3 Results

Telephone-based recall for cervical screening commenced 1st April 2019. Table 3.1 shows interim results as of 14th November 2019. ‘n’ represents the number of patients in each sub-group. ‘CST done’ indicates that, as of 14th November 2019, a cervical screening test had been recorded within the previous two years. ‘CST overdue’ indicates that no cervical screening had been recorded during the previous two years.

‘Refugee’ is the subset of patients who have a recorded entry of ‘refugee’ or ‘asylum-seeker’ in the patient file. ‘Other’ is the remainder, who have no recorded entry of ‘refugee’ or ‘asylum-seeker’ in the patient file.

Table 3.1: Cervical screening recall results
CST overdue
CST done
n % n %
All
n 69 83.1% 14 16.9%
Phase1 26 72.2% 10 27.8%
Phase2 43 91.5% 4 8.5%
Refugee
n 34 85.0% 6 15.0%
Phase1 12 70.6% 5 29.4%
Phase2 22 95.7% 1 4.3%
Other
n 35 81.4% 8 18.6%
Phase1 14 73.7% 5 26.3%
Phase2 21 87.5% 3 12.5%

As of 14th November 19, patients aged 25 to 39 years had been contacted by telephone.
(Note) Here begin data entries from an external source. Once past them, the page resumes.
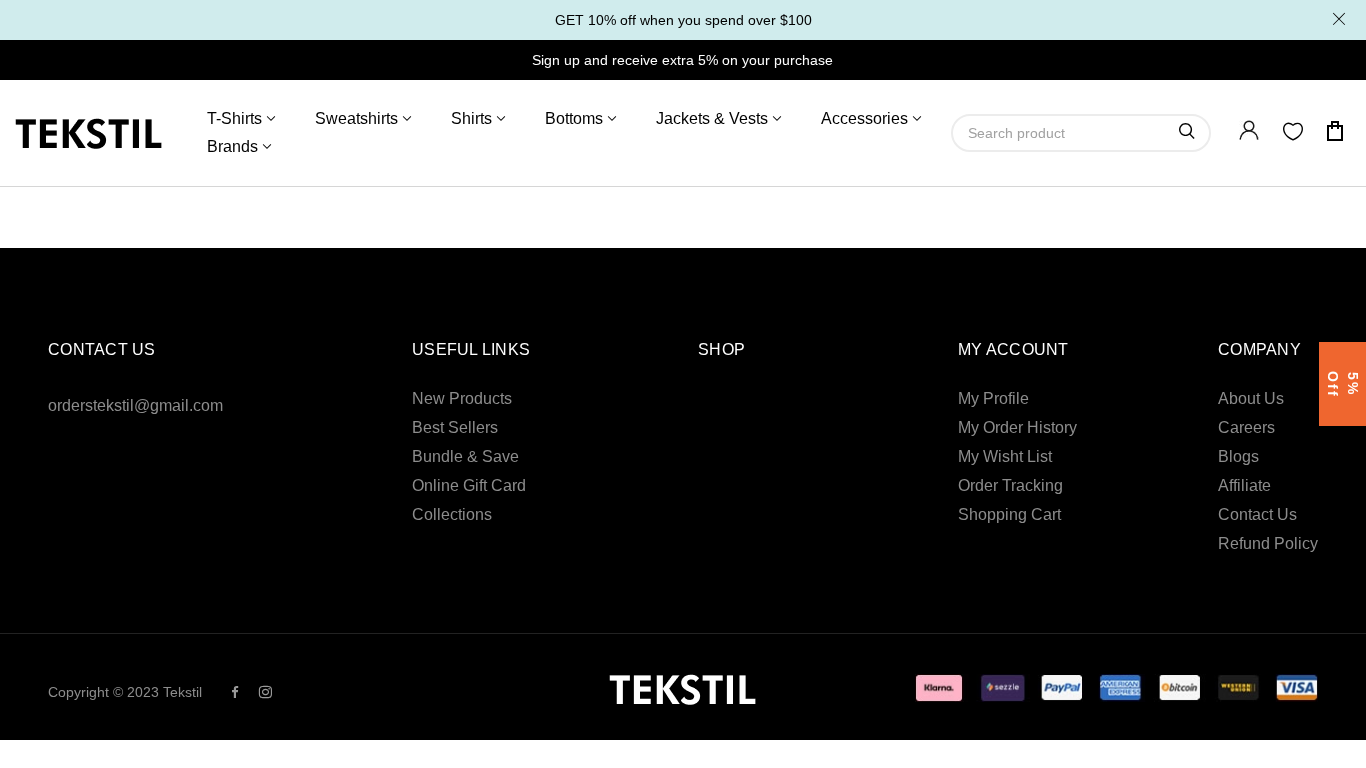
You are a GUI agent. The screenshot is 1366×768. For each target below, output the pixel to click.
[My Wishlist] (1293, 135)
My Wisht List (1005, 456)
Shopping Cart (1009, 514)
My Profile (993, 398)
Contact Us (1257, 514)
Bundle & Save (465, 456)
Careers (1246, 427)
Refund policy (1268, 543)
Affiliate (1244, 485)
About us (1251, 398)
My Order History (1017, 427)
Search (1187, 131)
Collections (452, 514)
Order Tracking (1010, 485)
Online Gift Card (469, 485)
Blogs (1238, 456)
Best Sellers (455, 427)
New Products (462, 398)
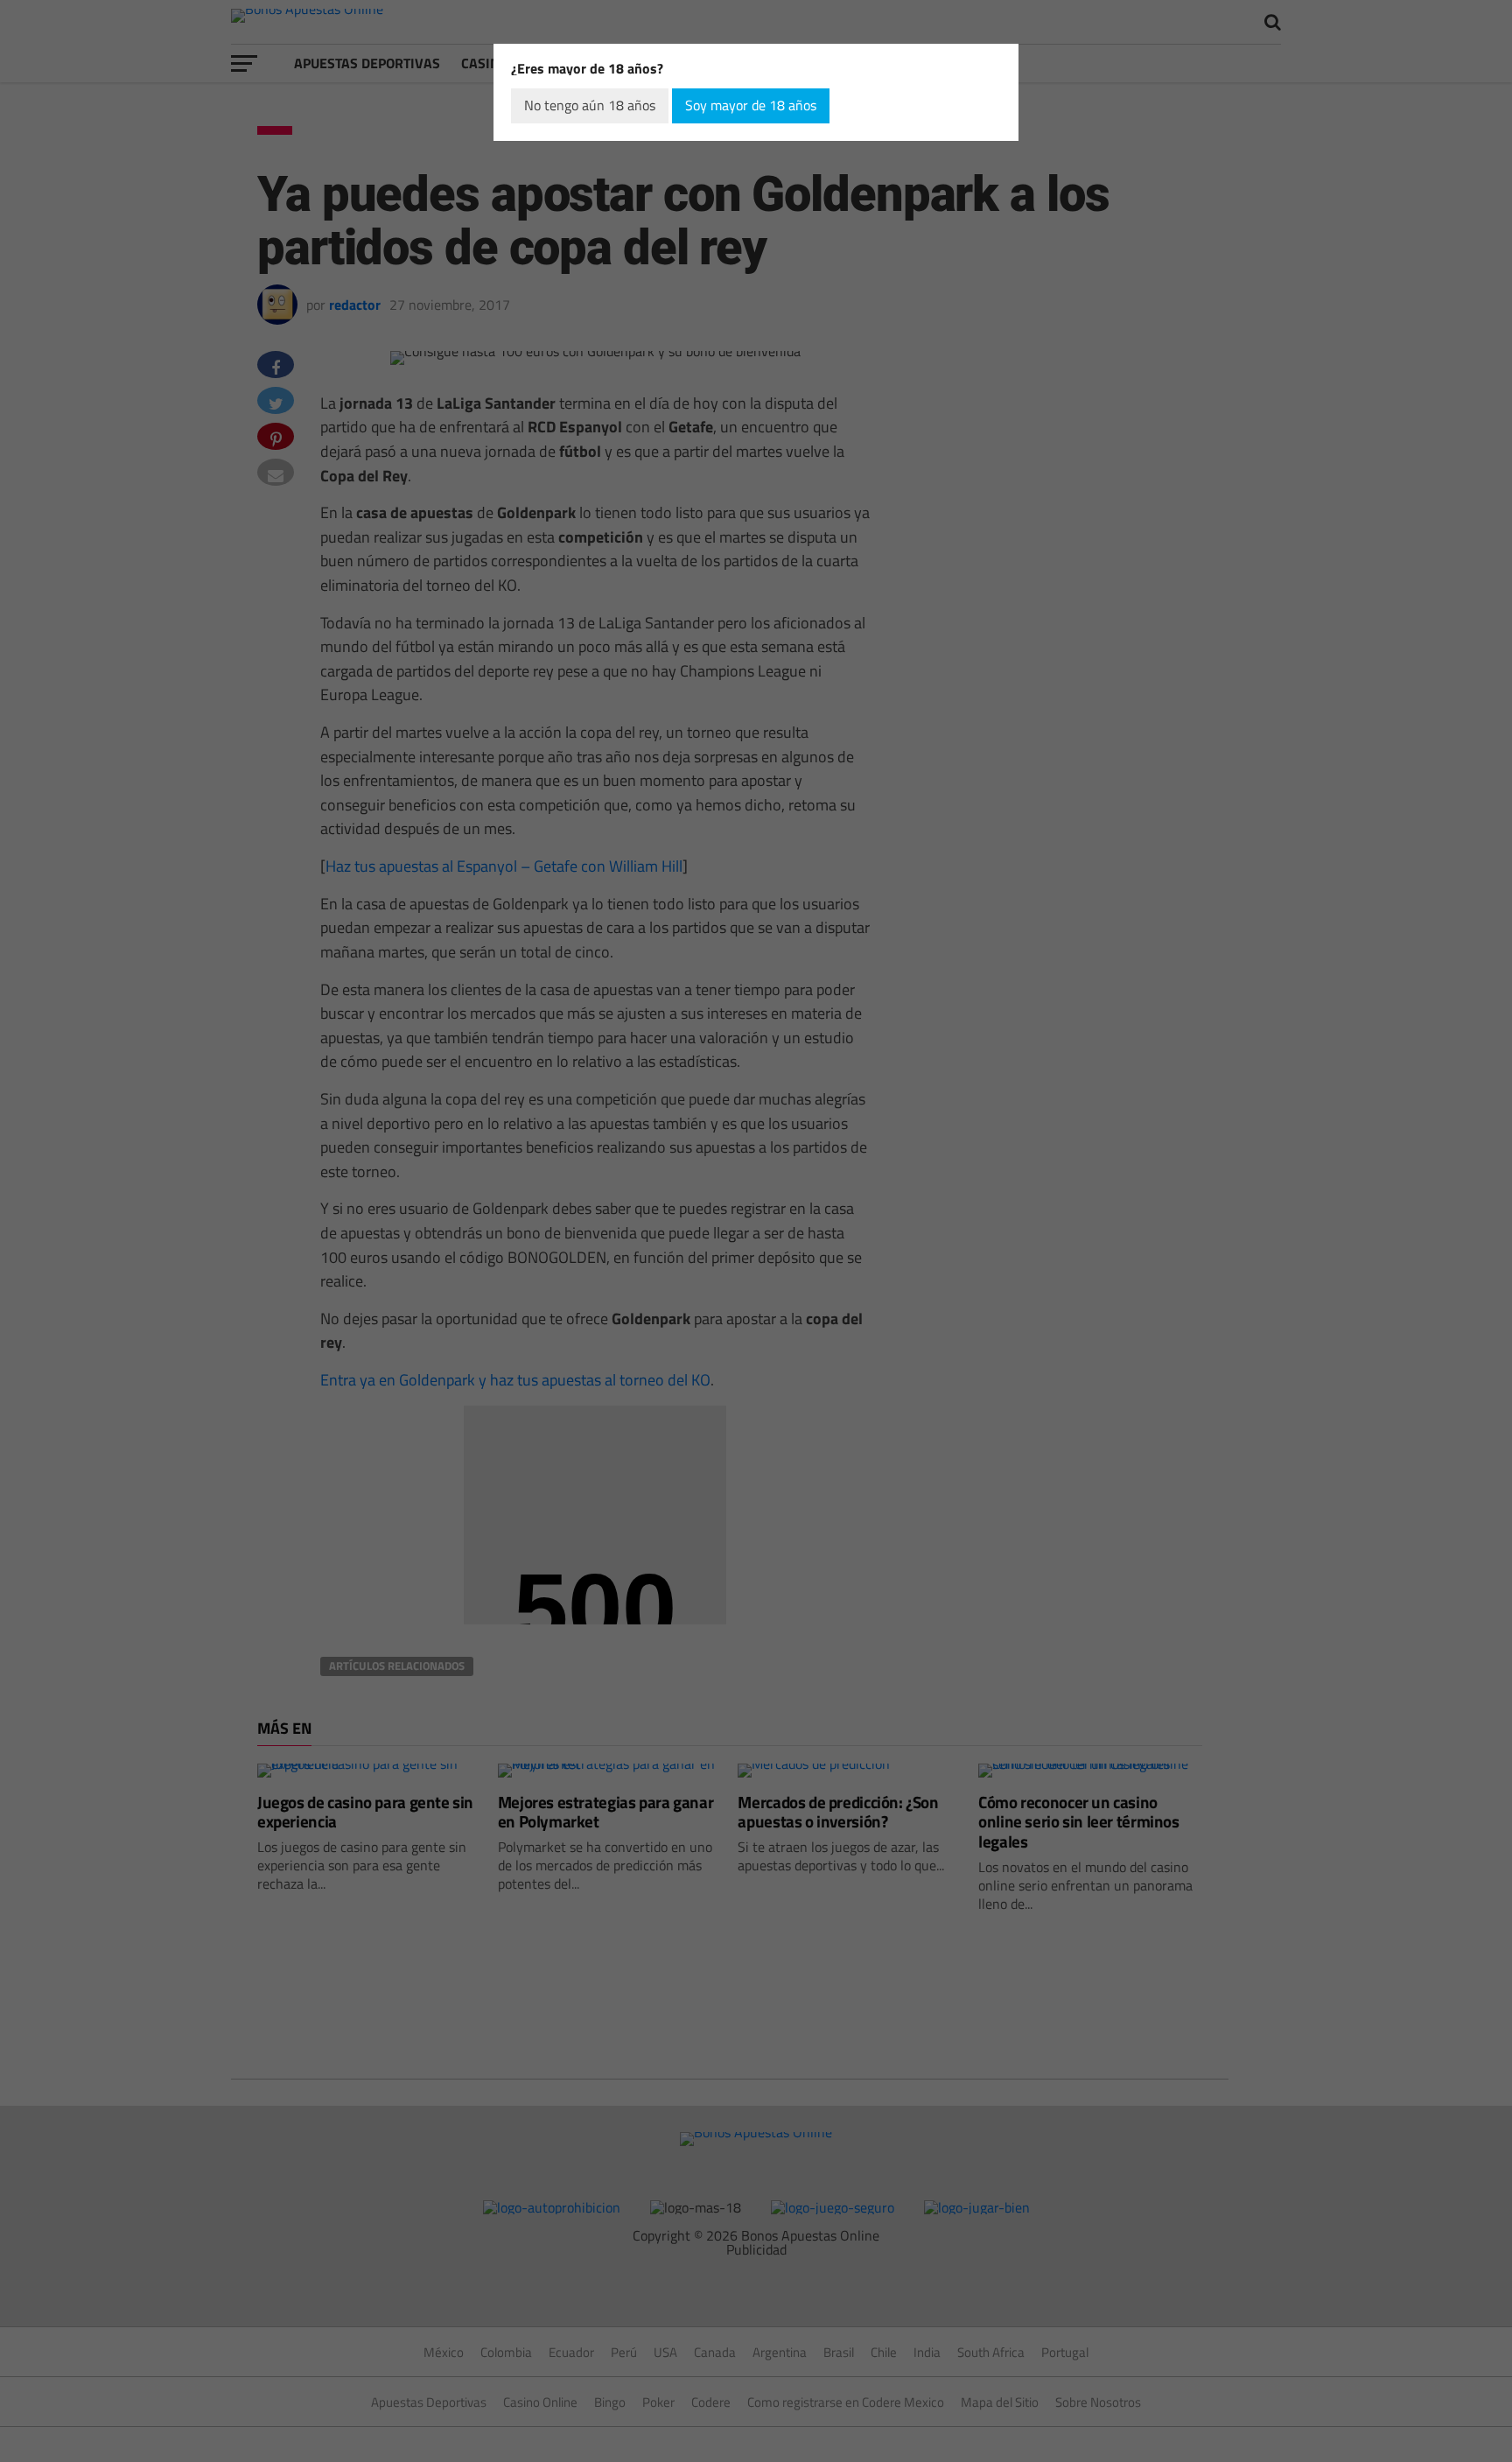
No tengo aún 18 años (589, 105)
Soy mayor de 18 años (750, 105)
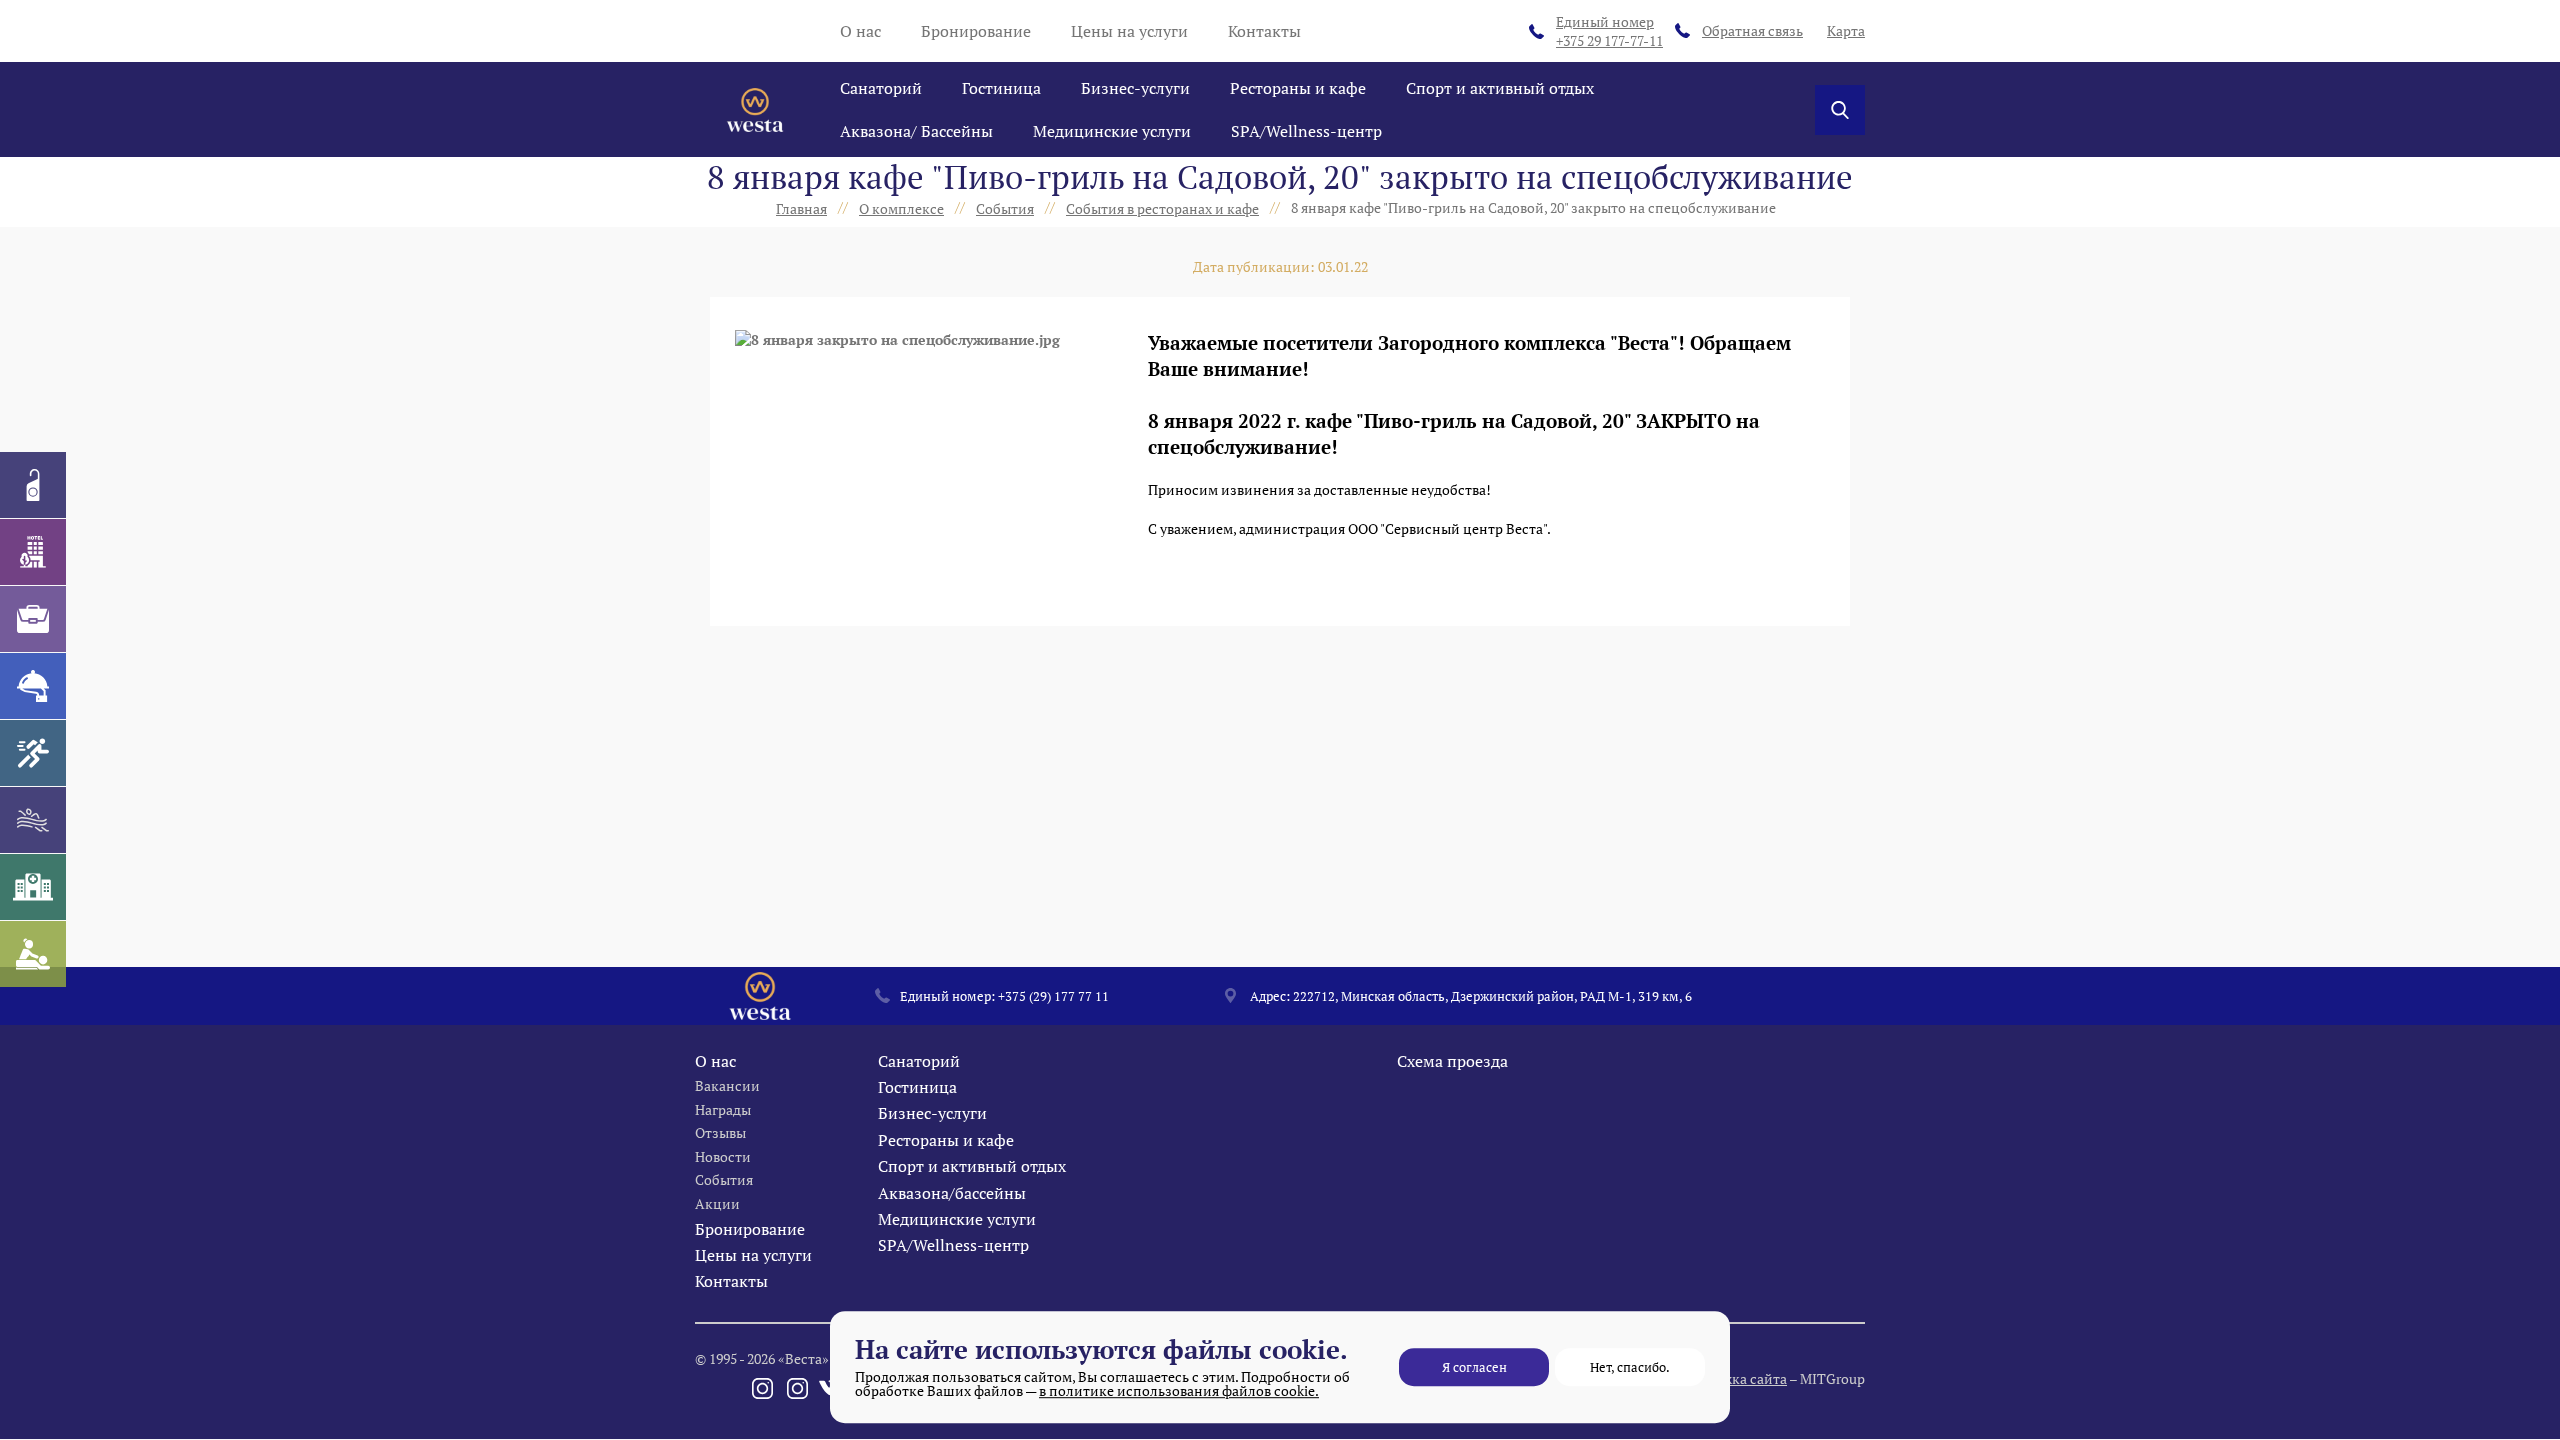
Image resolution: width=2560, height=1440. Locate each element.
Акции (717, 1203)
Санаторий (881, 88)
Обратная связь (1752, 30)
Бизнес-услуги (1135, 88)
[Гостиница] (33, 552)
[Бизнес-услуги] (33, 619)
A total of thirty-six (36) patients are in the sub-groups (in ‘Phase 1’) for which telephone contact had been attempted. Of these ‘Phase 1’ patients, ten (27.8%) had a recorded cervical screening test within the previous two years as of 14th November 2019.

These ‘Phase 1’ groups are compared with patients in the same age range (25 to 39 years) who are in the ‘Phase 2’ group which have not yet been contacted by telephone for cervical screening. A total of forty-seven (47) patients are in this group. Of these ‘Phase 2’ patients, four (8.5%) had a recorded screening test within the previous two years as of 14th November 2019.

Telephone-based recall for cervical screening has a positive effect on cervical screening rates for patients who are overdue for cervical screening.

The table above suggests that, although patients with a background of refugee/asylumseeker status have a very low rate of cervical screening compared to non-refugee patients (‘Refugee Phase 2’ vs. ‘Other’ Phase 2), the rate of cervical screening is similar if telephone-based recall for cervical screening is done (‘Refugee Phase 1’ vs. ‘Other’ Phase 1).

This is shown visually in the interaction plot Figure 3.1.

Recall + Refugee/Asylum-seeker interaction

Figure 3.1: Recall + Refugee/Asylum-seeker interaction

Table 3.2 compares a logistic regression model which includes a background of refugee/asylum-seeker status and interaction effects with telephone-based recall (‘PhaseTRUE’ in the regression table below) with a simpler logistic regression model (‘Simple model’) which just includes telephone-based recall as the predictor.

Table 3.2: Refugee/Asylum-seeker status as a predictor of response to telephone-based recall
Refugee model Simple model
(Intercept) -1.946 ** -2.375 ***
(0.617)   (0.523)   
refugeeTRUE -1.145            
(1.194)           
PhaseTRUE 0.916    1.419 *  
(0.808)   (0.642)   
refugeeTRUE:PhaseTRUE 1.299            
(1.407)           
N 83        83        
logLik -34.405    -34.950    
AIC 76.810    73.901    
*** p < 0.001; ** p < 0.01; * p < 0.05.

The ‘refugee model’ is not superior to the ‘simple model’ according to step-wise model selection by Akaike Information Criterion (AIC). Step-wise model selection by AIC on the ‘refugee model’ yields the ‘simple model’. The ‘simple model’, with just the telephone-based recall intervention (‘Phase’, indicating ‘Phase 1’), shows that there is a significant increase in cervical screening (\(p = 0.027\)) when telephone-based recall was used.